REQUIRED WORK:
(1) Summarize the mailing-list message in two sentences.
(2) Arrange the lines of the records as a numbered list, starting with the line with "You are a GUI" and going on through the end of the records. Skip blank lines and leave the pictures out.
━━━━━ DOCUMENT
Re: using bzip2 to compress man-pages

From: Mikhail Teterin <mi+mx_at_aldan.algebra.com>
Date: Fri, 30 Sep 2005 17:21:24 -0400
> sectors are irrelevant.  what you need to look at is the block size,
> which is 16k by default.

Ok, thanks.

> % find /usr/share/man/ -name \*.gz -ls | sort -k 1 | awk '$1 == inode {
> next } \ { inode=$1; total++; if ($7 % 16384 < $7*0.10) savings++ } \
>  END {print savings " out of " total}'
> 6 out of 2788

Using Charles' more precise mpsizer.py (with 16384 instead of 512), I get 7 
out of 2708 -- and that is for the man* parts only (not cat), or 7*16kb=112Kb 
of savings. Not much by today's standards, but still a benefit, IMHO. Cat* 
stuff is only bigger, BTW.
━━━━━━━━━━
━━━━━ DATA TO PROCESS
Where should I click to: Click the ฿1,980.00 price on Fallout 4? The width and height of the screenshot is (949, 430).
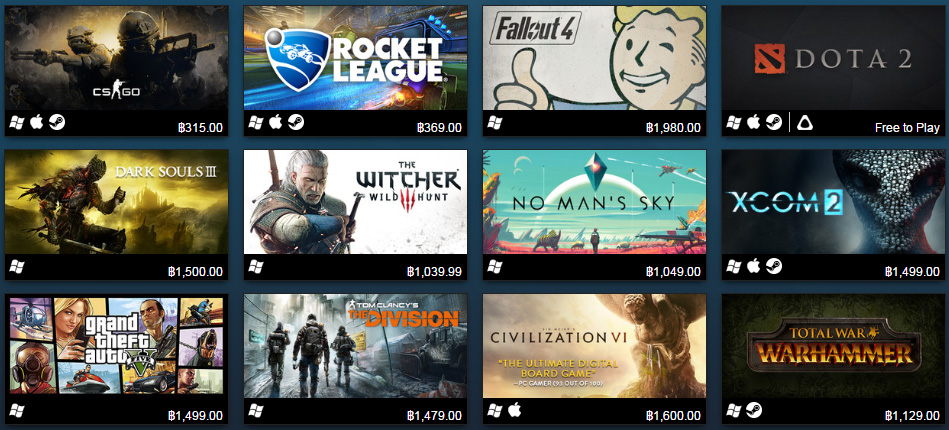tap(673, 128)
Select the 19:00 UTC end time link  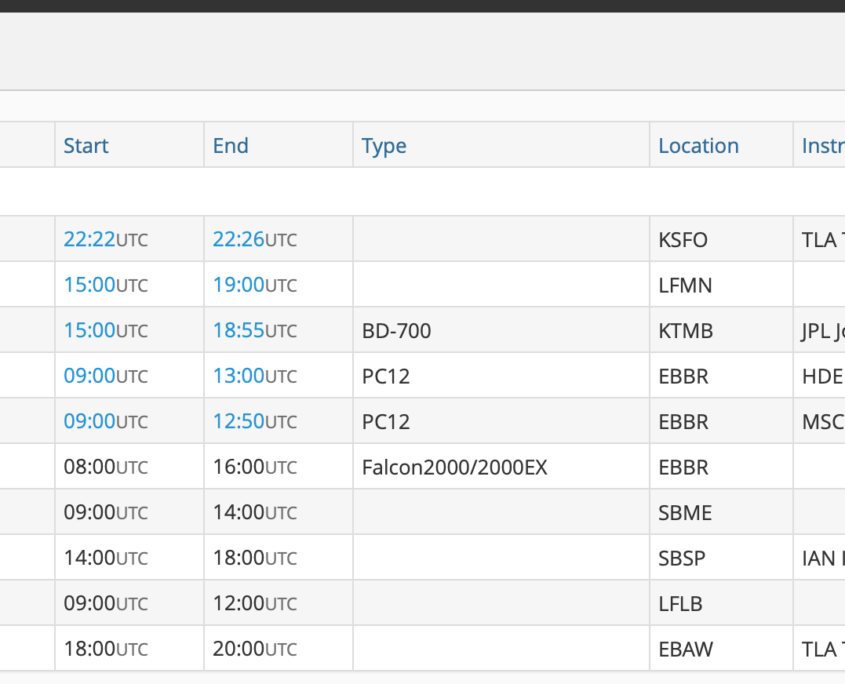pos(239,285)
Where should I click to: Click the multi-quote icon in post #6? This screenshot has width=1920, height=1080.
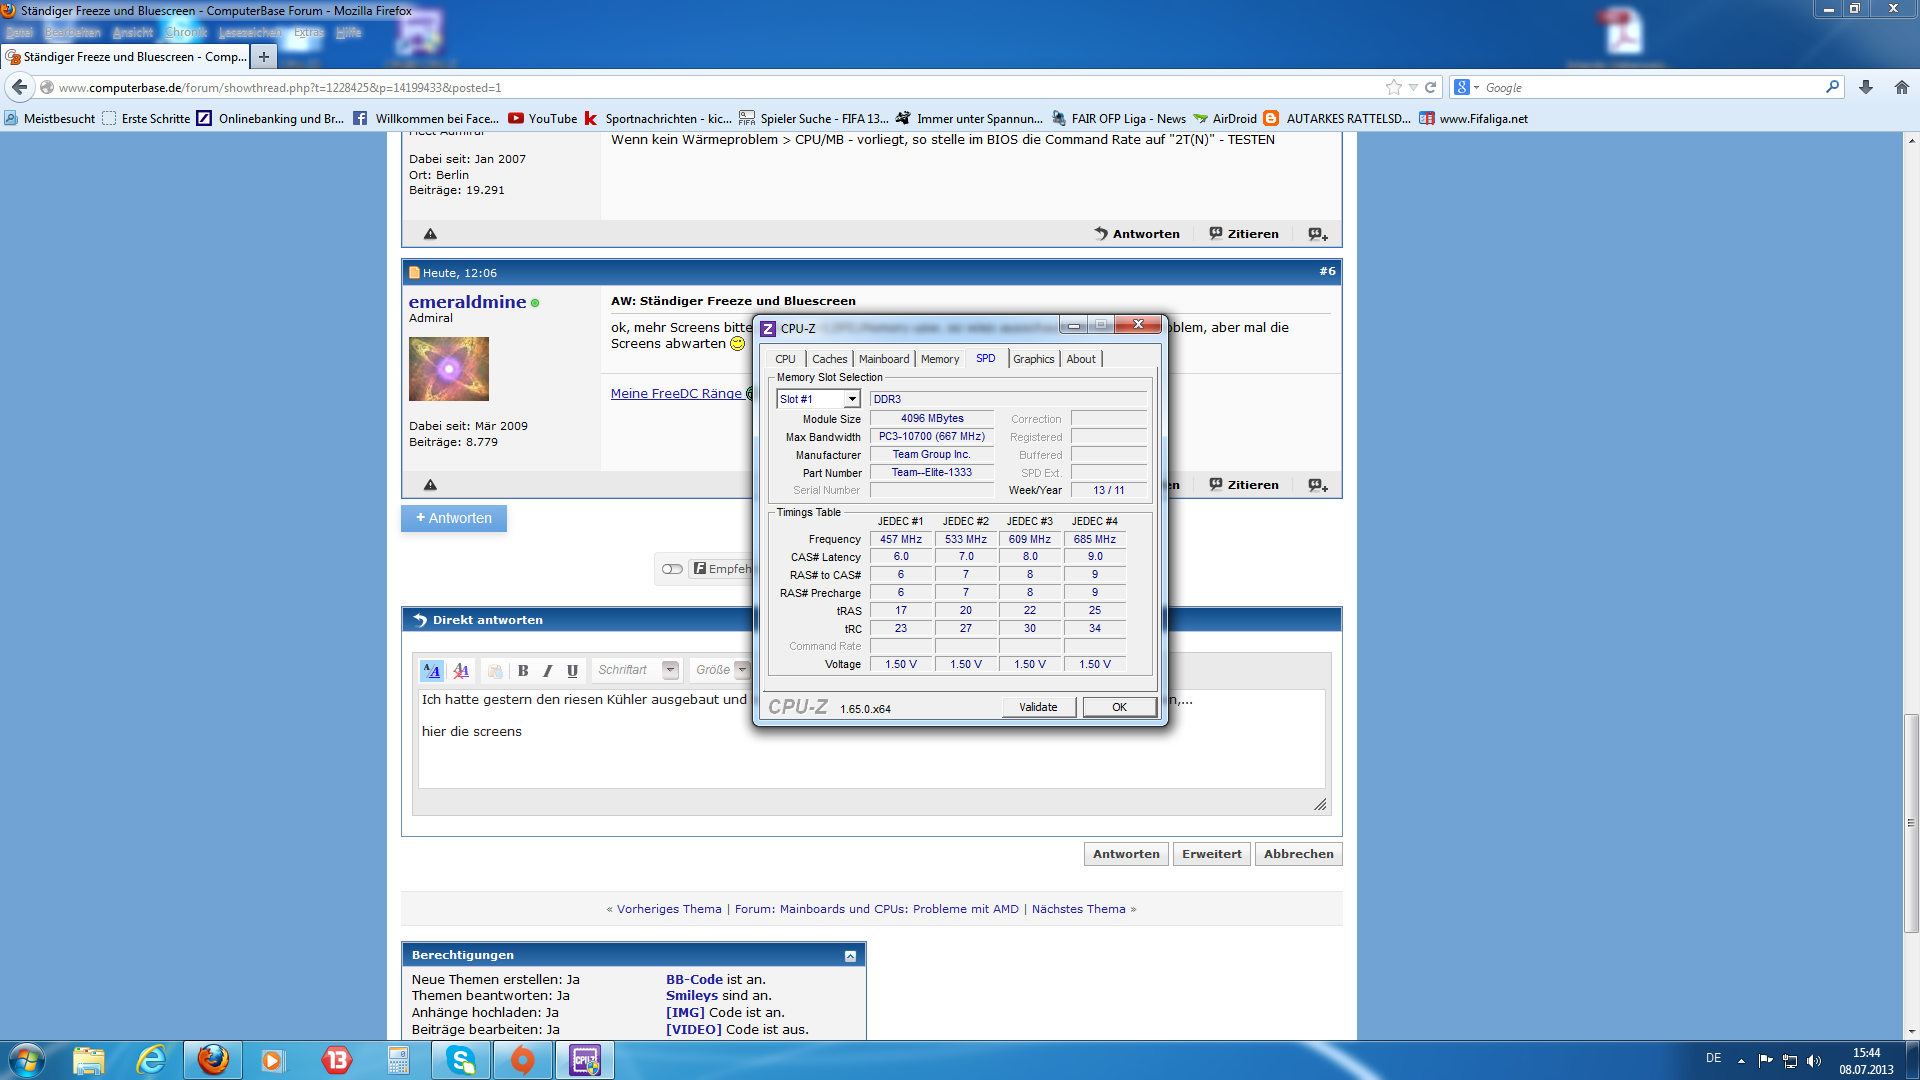[1318, 485]
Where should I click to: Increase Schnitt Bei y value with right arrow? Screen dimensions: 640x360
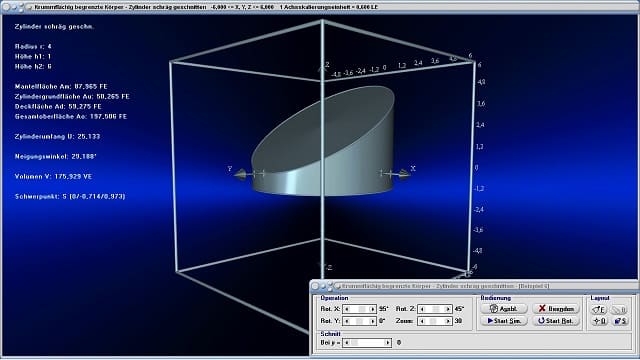(x=387, y=342)
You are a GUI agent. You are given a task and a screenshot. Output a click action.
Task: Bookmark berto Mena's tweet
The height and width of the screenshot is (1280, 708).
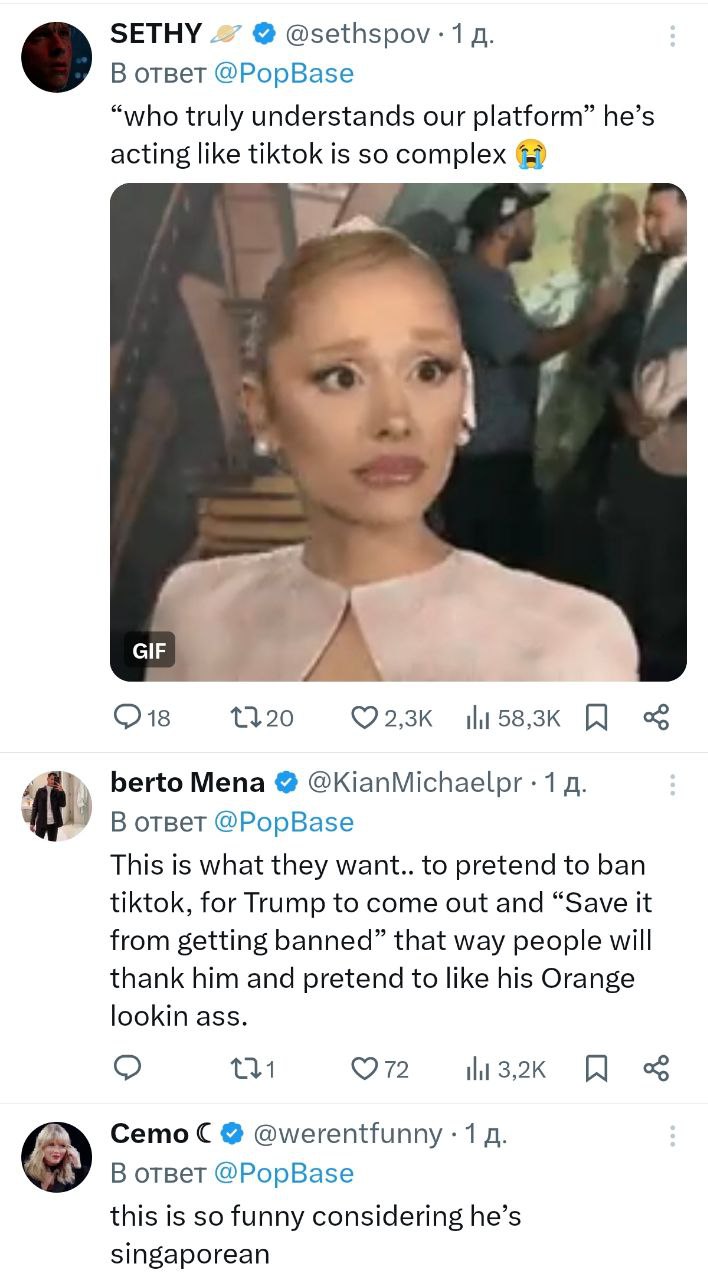pos(597,1069)
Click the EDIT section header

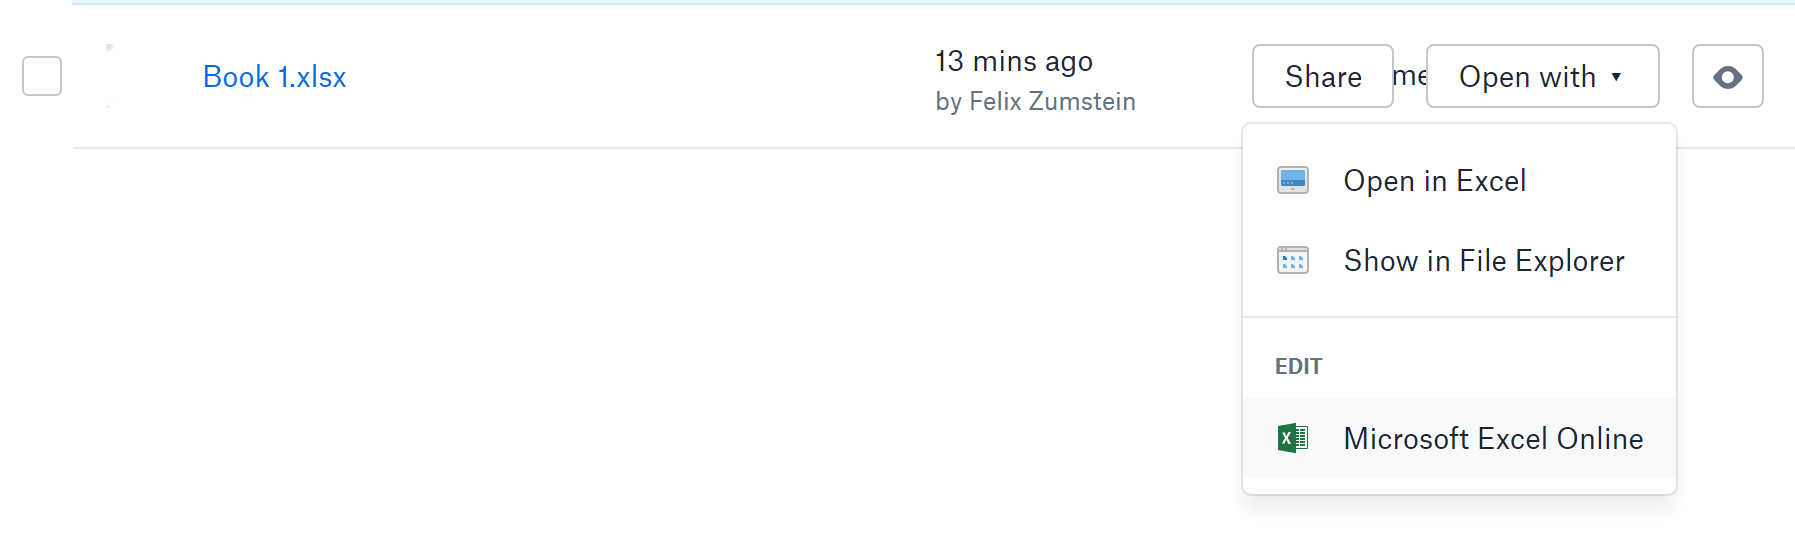pos(1298,367)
━━━━━━━━━━
WRITTEN RESPONSES:
(1) The message replies to a note saying that block size, 16k by default, matters rather than sectors, and that quotes a find command reporting 6 out of 2788. Using mpsizer.py with 16384, the writer gets 7 out of 2708 for the man* parts only, or 112Kb of savings, calls that not much by today's standards but still a benefit, and adds that the cat* material is bigger.

(2)
1. You are a GUI agent. You are given a task and a screenshot. Output a click action.
2. Task: Bookmark berto Mena's tweet
3. The height and width of the screenshot is (1280, 708).
4. pos(597,1069)
5. Click the EDIT section header
6. pos(1298,367)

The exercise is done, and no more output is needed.